Родной лагерь встретил Илью очередными разбирательствами. Какие то непонятные мажоры с Москвы были очень недовольны. Эти умники на самом деле считали, что в лагере будет душ, благоустроенный туалет и все остальное. Хрен. Только раскаленный воздух, поднимающийся с выжженного песка! Нет кондиционеров. Деваться от бесконечного жара некуда – палатка превращается в печку, и кожа неподготовленных бледнолицых обгорает за час. Самые умные закутываются в тряпки, вспоминая репортажи о пустыне Сахаре и тамошних бедуинах. Те, кто попроще, начинают носить кепки и шапки разные – чаще купленные уже в Азове.
Климат здесь такой. Юг.
Хуже всех приходилось «модникам» – тем, кто хотел сохранить прическу в неприкосновенности. Ну, красота требует жертв!
Лагерь «сопротивления» представлял из себя нагромождение палаток, безо всякой системы установленных. Единственное исключение – импровизированный центр. Там чувствовался перпендикуляр! Скорее всего, первые обитатели и основатели лагеря пытались сохранить видимость порядка. Установили места для туалета (скорее всего, они и вырыли его), сделали места «общественные» – куда сходились все, чтобы решать общие вопросы, палатку сделали «общую» – для случайно оказавшихся на улице и просто для разговоров.
Остальное пространство развивалось так, как получалось. Множество людей приезжало и ставило свои палатки где придется. Много людей одновременно с ними уезжало – за всеми уследить не было никакой возможности. И смысла в этом не было.
Самогон Илья оставил в своей палатке, немного повалялся под навесом, он с неохотой поплелся на вокзал. Чувства при этом он испытывал сложные и даже противоречивые.
В лагерь приезжал товарищ. Черный! Всем известный своими выходками и беспределом по отношению к «мажорам» от «оппозиции». Его заранее просили не приезжать в лагерь, отдельные личности даже грозились набить ему морду! На что он, ожидаемо, «положил».
Ладно, в конце концов – кто и как ему запретит? Лагерь общий. Но к Черному приезжали два его товарища из Ростова на Дону. Один на буку «П», другой на букву «К». Знающие поймут. Тот, который на К – идейный анархо-коммунист, бывший уголовник с тюремным прошлым. С понятиями человек и с принципами, готовый их отстаивать. Который на П, тоже не сладкий, потому что не сахар. Этот триумвират грозил очень большими неприятностями.
Называя вещи своими именами – мажорам, типа «Ура! Мы теперь оппозиция!», пришлось бы утираться соплями, окрашенными в красное. Почему-то простые люди «со взглядами», незамутненные излишним эпатажем и предпочитающих «прямое действие» – не любят мажоров.

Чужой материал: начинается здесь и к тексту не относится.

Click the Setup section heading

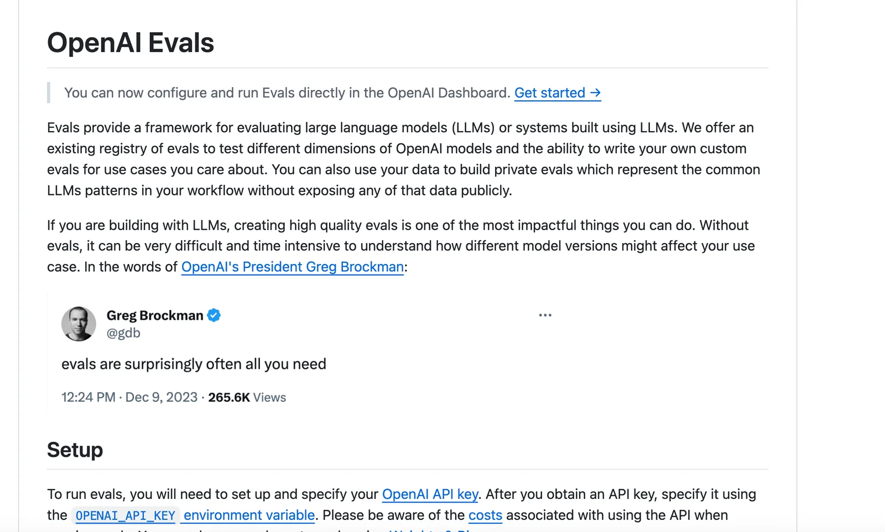pyautogui.click(x=75, y=450)
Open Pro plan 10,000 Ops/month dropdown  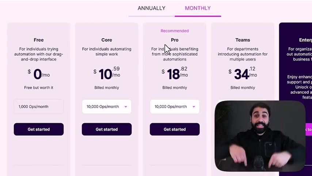pyautogui.click(x=171, y=106)

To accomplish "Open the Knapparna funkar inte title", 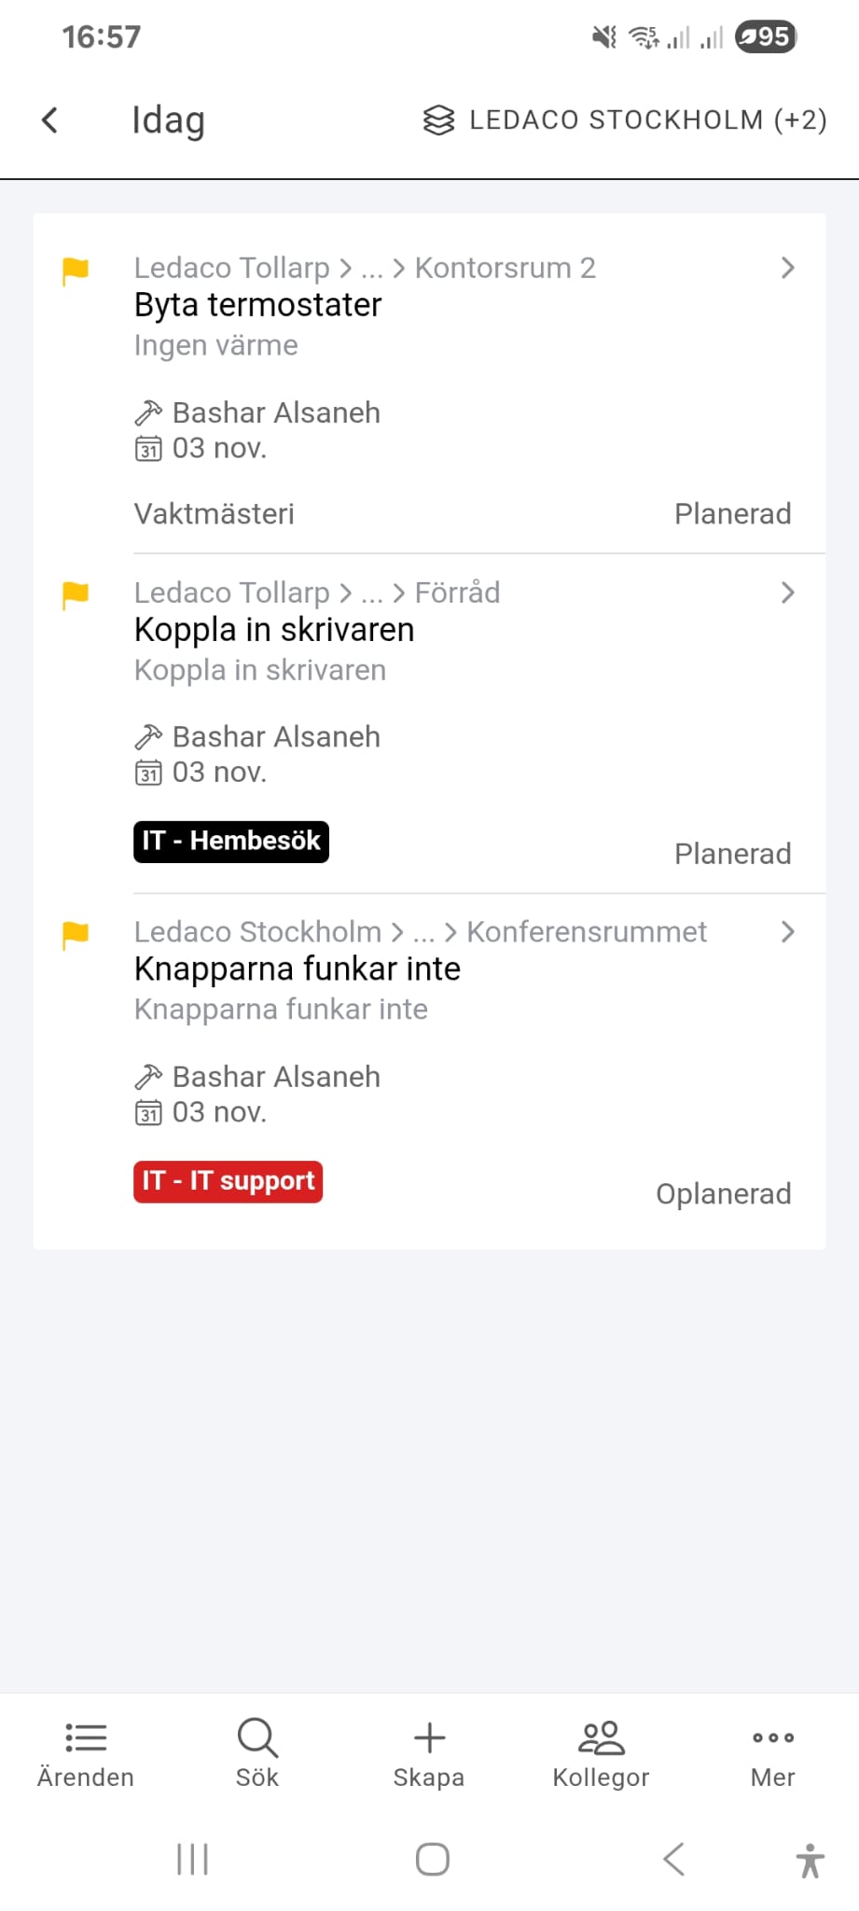I will (x=298, y=969).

Этого хотелось бы избежать…
Большинство приехали сюда, как на курорт. Стоит К посмотреть на «протестный» лагерь и большую часть его обитателей – «отдыхающих», как у него начнут чесаться руки. Он будет провоцировать тех, кого посчитает недостаточно «революционным», издеваться над ними, а потом бить их. Больно бить тех, кого посчитает мажорами. Кому не место в «протестном» лагере. Когда получит отпор и ему набьют морду (это неминуемо, в лагере хватает разных людей, далеко не все подобный беспредел поддерживают) – вызовет «товарищей» из Ростова – те, кто думает, что шутки это, глубоко и больно ошибаются.
Короче, Илья очень хотел всего этого избежать.
Автобус с товарищем Черным задерживался. Потом они вдвоем долго ждали маршрутку с П и К. Когда, наконец, они прибыли, стемнело.
Два не очень молодых человека, старше 30 лет с серьезными сумками вышли из маршрутки.
На них не было косух, не было высоких ботинок и кожаных штанов. Люди, которые приехали, не хотели выделяться. Они были похожи на тех, кто их встречал.
– Здарова Черный! Сколько лет, сколько зим! Это кто? – К, хоть и понял, что Илья «свой», но формальности соблюдал.